▸ SELECTION
____________________

Watch Ronald Reagan’s Airtight Case For Senate Approval Of Scalia’s Replacement

President Reagan speaking in Minneapolis 1982.jpg

Ronald Reagan made the case for Senate approval for Justice Scalia’s replacement in a 1987 speech.

The unexpected death of conservative Supreme Court Justice Antonin Scalia has set off a battle over whether President Barack Obama or the next president should appoint his replacement.

Pres. Obama paid tribute to Justice Scalia in a Saturday evening statement, saying that Scalia “will no doubt be remembered as one of the most consequential judges and thinkers to serve on the Supreme Court.”

“Obviously, today is a time to remember Justice Scalia’s legacy,” the President continued, adding: “I plan to fulfill my constitutional responsibilities to nominate a successor in due time.  There will be plenty of time for me to do so, and for the Senate to fulfill its responsibility to give that person a fair hearing and a timely vote.”

The Republican presidential hopefuls are either claiming that President Obama lacks either the Constitutional authority or the historic precedent to nominate a judge to the Supreme Court this late in his term. When reminded by CBS debate host John Dickerson last Saturday about Reagan’s late-term appointment of Kennedy the candidates all held their ground as the audience booed Dickerson.

____________________

▸ DATA SECTION
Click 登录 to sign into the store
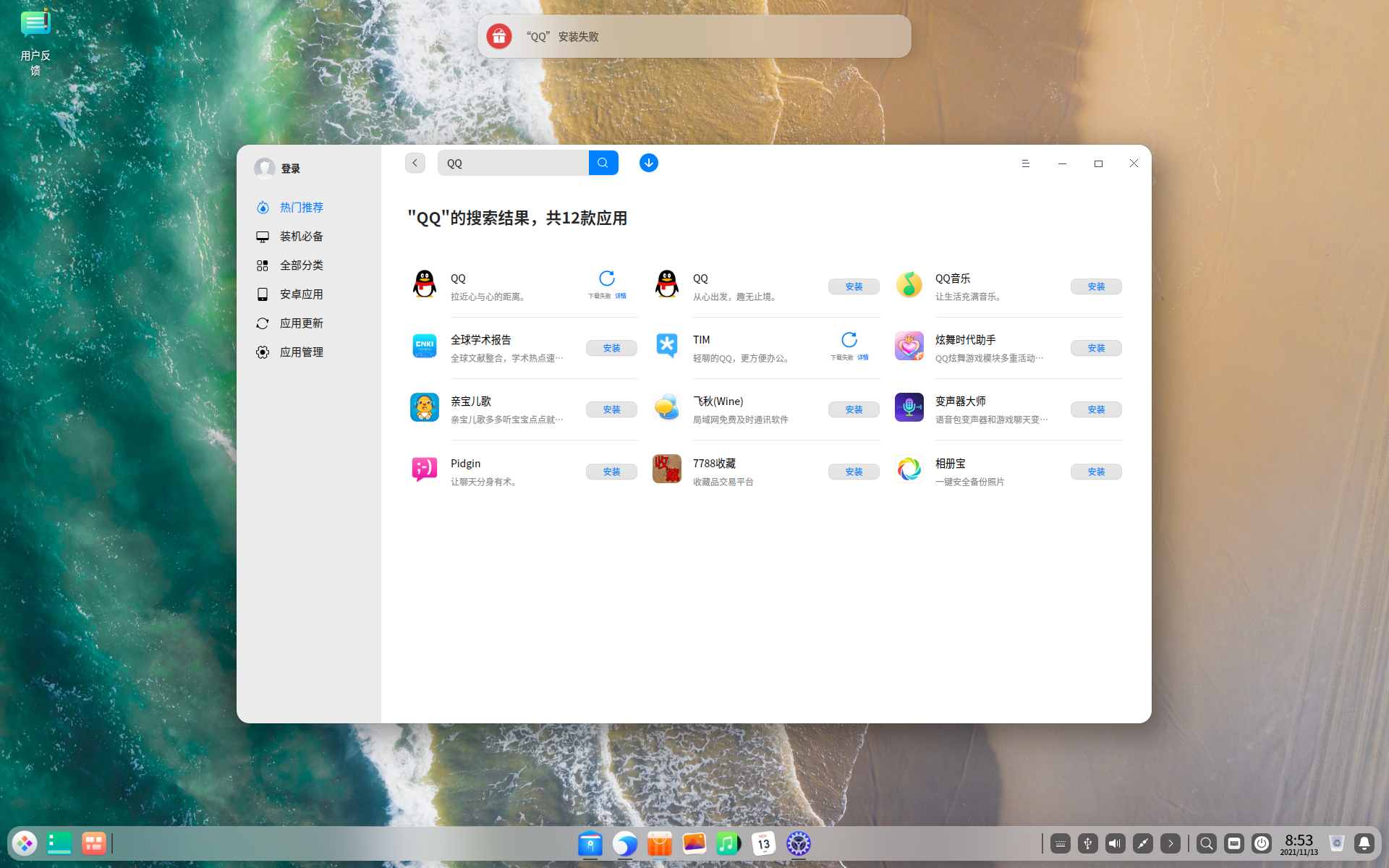Screen dimensions: 1389x868 291,167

____________________

▸ TASK TO COMPLETE
In the article on Justice Scalia's replacement, who reminded the Republican candidates of Reagan's late-term appointment of Kennedy?

▸ FULL SOLUTION
CBS debate host John Dickerson.